Zinstief setzt Institute unter Druck
Sparkassen denken über höhere Gebühren nach

Die EZB hat die Niedrigzinsen zementiert - das zwingt Deutschlands Sparkassen zum Gegensteuern. Die Institute dürften an der Gebührenschraube drehen und wollen intern Kosten senken. Bild: dpa

Frankfurt. Sparkassen-Kunden müssen sich auf höhere Gebühren einstellen. "Die Zeit von weiten Angeboten kostenloser Kontoführung ist aus meiner Sicht vorbei", sagte der Präsident des Deutschen Sparkassen- und Giroverbandes (DSGV), Georg Fahrenschon, am Dienstag in Frankfurt. "Wir werden Leistungen bepreisen müssen - und zwar verursachergerecht." Alle Marktteilnehmer müssten angesichts der "falschen Zinspolitik" der Europäischen Zentralbank (EZB) neue Ertragsquellen erschließen. Die EZB hatte den Leitzins im Euro-Raum vergangene Woche auf Null gesenkt. Strafzinsen, die die EZB für geparkte Gelder von Banken verlangt, wird die Branche nach Fahrenschons Einschätzung zunehmend an gewerbliche Kunden mit hohen Einlagen weiterreichen. Dem könnten sich auch die Sparkassen nicht entziehen. Er betonte, die Gebühren würden von den jeweiligen Instituten festgesetzt.
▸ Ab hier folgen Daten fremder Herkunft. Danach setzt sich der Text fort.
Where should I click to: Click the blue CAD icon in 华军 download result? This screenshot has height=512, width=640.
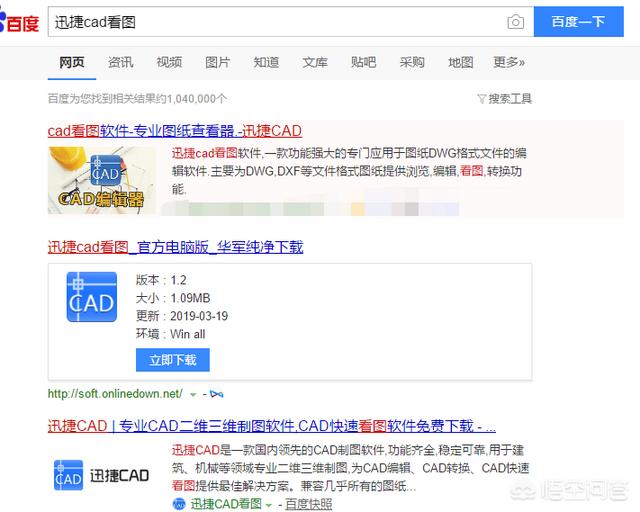92,296
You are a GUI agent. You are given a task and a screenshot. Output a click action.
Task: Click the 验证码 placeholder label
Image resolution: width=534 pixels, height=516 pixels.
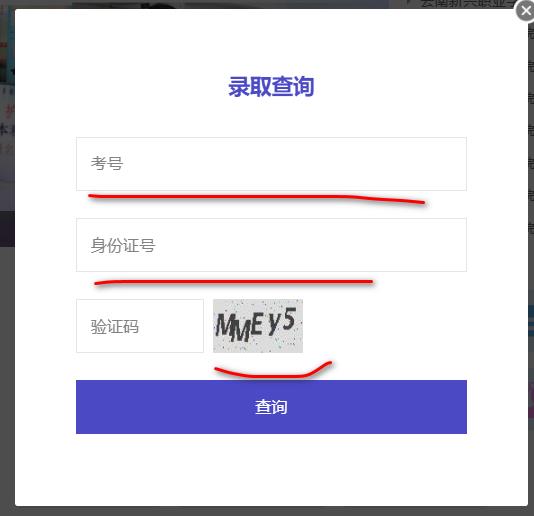tap(115, 326)
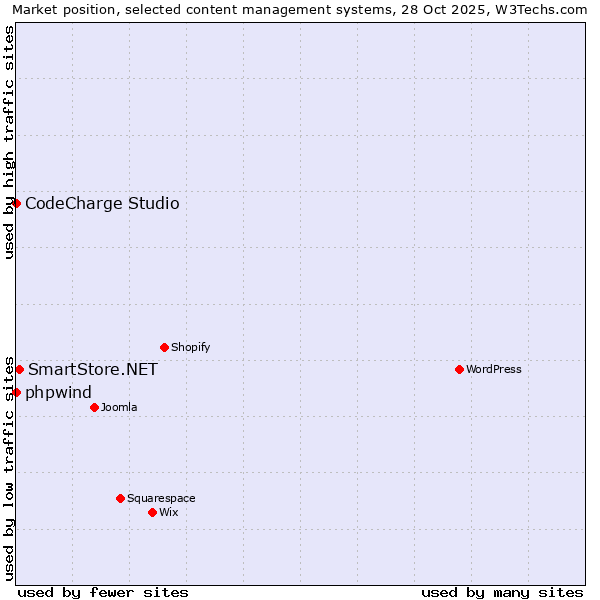Viewport: 600px width, 600px height.
Task: Select the Squarespace label text
Action: pos(161,498)
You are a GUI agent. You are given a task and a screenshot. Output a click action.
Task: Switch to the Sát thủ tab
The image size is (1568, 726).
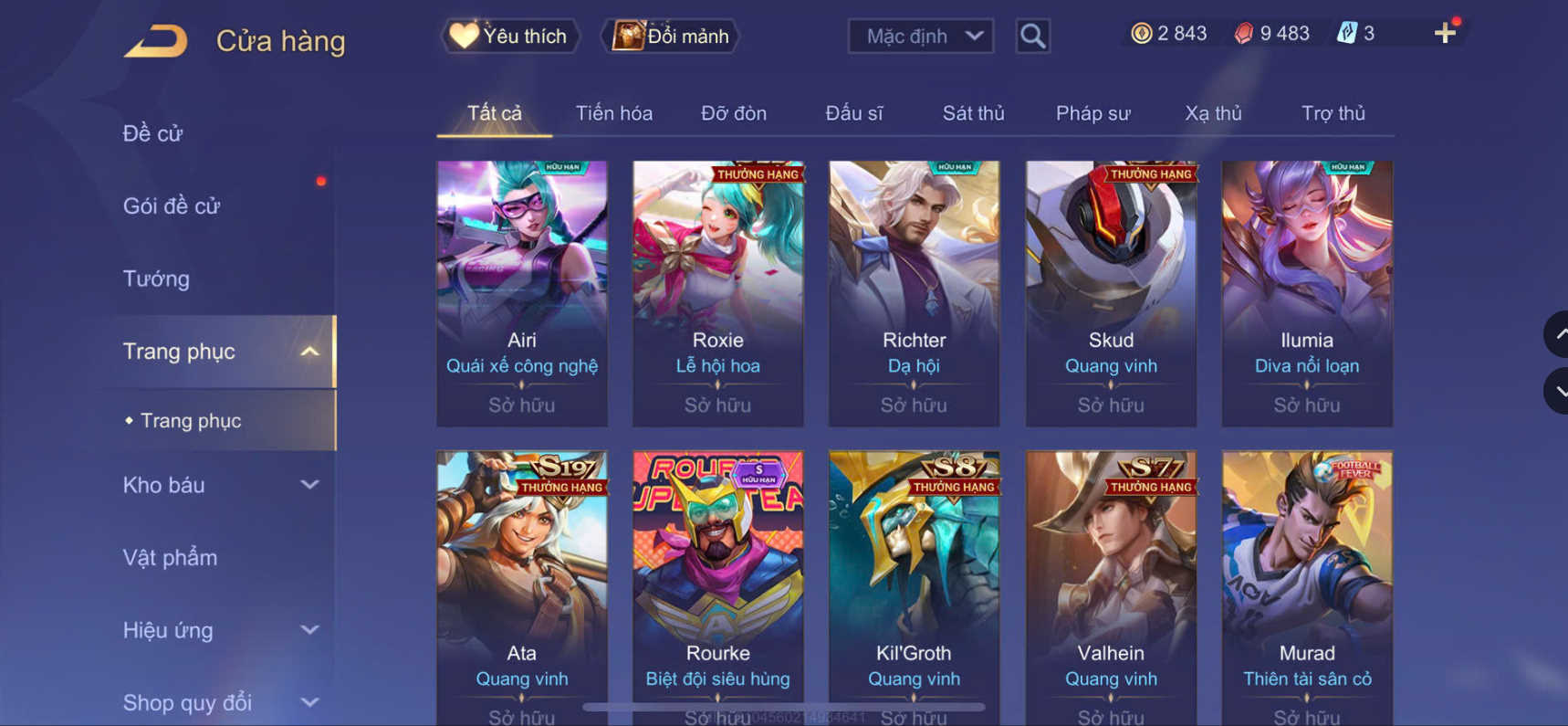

2015 konnten die 413 (Vorjahr: 416) Sparkassen sinkende Zinsüberschüsse durch höhere Provisionsüberschüsse ausgleichen, besonders dank guter Geschäfte mit Wertpapieren. Der Vorsteuergewinn lag mit 4,6 Milliarden Euro um 200 Millionen Euro unter dem Wert von 2014. Unter dem Strich stand erneut ein Überschuss von rund 2,0 Milliarden Euro. "Es ist aber angesichts der Zinspolitik der EZB klar, dass sich diese guten Ergebnisse in den nächsten Jahren nicht wiederholen werden", sagte Fahrenschon.

Zuwächse verbuchten die öffentlich-rechtlichen Institute bei Krediten wie bei Kundeneinlagen. Ende Dezember 2015 lag der Kreditbestand der Sparkassen bei 745,1 Milliarden Euro (Vorjahr: 720,7 Milliarden Euro). Obwohl die Institute Sparen kaum noch belohnen, trugen Kunden weitere 24,8 Milliarden Euro zu den Sparkassen. Die Einlagen stiegen auf 861,5 Milliarden Euro (Vorjahr: 836,7 Milliarden Euro). Kosten senken wollen die Institute beim Personal. Im vergangenen Jahr wurden 6427 freigewordene Stellen nicht besetzt. Die Mitarbeiterzahl der Sparkassen sank auf 233 719.

Hier wird sich der Trend nach unten nach DSGV-Einschätzung fortsetzen. Das Filialnetz wurde ausgedünnt: von knapp 14 900 auf 14 451 - inklusive Selbstbedienungspunkten.